Another thing to keep in mind is total water use in the facility. Water use in healthcare is huge. Building process water use accounts for 75% of all water used in the facility. The other 25% is domestic water use and the kitchen water use is counted as domestic water in the reports I have read (although LEED does not count it as domestic). This is why the focus in HC, outside of the pre-req, is on cooling towers and building equipment for credits and the kitchen water use is folded into existing credits.

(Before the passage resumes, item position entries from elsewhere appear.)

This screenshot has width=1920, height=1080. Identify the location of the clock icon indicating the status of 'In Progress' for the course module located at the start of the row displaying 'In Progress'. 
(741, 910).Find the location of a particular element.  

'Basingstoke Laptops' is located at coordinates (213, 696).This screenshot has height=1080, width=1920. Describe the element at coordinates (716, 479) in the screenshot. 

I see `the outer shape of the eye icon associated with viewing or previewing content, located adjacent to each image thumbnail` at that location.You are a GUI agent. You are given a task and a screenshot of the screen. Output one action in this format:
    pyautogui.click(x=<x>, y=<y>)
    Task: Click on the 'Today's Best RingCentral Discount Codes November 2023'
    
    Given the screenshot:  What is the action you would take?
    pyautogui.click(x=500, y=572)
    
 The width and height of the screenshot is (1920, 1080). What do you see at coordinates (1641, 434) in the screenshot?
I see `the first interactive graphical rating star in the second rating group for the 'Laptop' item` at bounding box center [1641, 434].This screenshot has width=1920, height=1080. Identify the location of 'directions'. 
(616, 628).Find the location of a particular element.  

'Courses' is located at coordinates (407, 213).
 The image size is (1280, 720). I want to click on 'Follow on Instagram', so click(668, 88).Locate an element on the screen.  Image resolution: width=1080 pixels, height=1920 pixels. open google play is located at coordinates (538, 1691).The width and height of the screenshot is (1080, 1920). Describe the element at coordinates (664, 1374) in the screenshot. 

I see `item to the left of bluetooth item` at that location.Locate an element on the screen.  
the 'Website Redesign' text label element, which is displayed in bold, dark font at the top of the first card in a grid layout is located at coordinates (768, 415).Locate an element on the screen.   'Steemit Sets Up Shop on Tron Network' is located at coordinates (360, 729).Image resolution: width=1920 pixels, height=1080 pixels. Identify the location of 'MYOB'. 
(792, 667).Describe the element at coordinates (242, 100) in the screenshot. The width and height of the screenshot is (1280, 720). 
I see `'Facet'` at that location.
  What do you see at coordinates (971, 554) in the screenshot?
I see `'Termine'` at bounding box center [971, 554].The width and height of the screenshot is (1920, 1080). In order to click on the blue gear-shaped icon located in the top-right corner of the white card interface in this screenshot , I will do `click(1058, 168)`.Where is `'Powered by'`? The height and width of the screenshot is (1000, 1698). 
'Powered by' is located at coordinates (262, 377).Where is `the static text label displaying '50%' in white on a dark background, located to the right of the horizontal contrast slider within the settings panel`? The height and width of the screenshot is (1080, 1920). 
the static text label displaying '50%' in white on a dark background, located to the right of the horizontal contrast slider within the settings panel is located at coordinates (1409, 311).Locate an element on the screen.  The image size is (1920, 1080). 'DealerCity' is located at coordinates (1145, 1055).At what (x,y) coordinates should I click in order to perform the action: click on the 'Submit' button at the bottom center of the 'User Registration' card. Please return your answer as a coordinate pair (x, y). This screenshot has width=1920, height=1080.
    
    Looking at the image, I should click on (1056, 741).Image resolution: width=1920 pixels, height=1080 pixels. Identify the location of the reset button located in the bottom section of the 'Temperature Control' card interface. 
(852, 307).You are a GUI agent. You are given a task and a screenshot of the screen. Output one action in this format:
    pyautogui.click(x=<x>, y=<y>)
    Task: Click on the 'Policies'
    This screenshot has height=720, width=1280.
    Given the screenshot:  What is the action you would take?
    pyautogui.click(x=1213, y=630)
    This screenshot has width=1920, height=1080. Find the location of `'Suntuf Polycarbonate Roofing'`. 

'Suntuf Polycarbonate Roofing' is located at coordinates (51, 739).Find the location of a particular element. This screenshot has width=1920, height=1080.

The healthcare community is waking up and dealing with food and food waste issues. There is a significant sustainable food movement underway in the sustainable HC operations community. Water use reduction is not a huge part of that discussion as the healthcare community tends to focus on health and safety first. If water cost more, it would get more attention. (It is why the pulpers get VE'd out; the ROI is long.)
Renee Shirey
Stantec422 thumbs up
June 24, 2014 - 8:22 pm
Shivani, we used a Salvajor scrap collector (S914, 2 gallons fresh water/minute) and wondered if it was the same model. If so, where did you get the information that it can be "adjusted down to 1 gpm"? I would love to be able to include that info in our submittal. Thanks!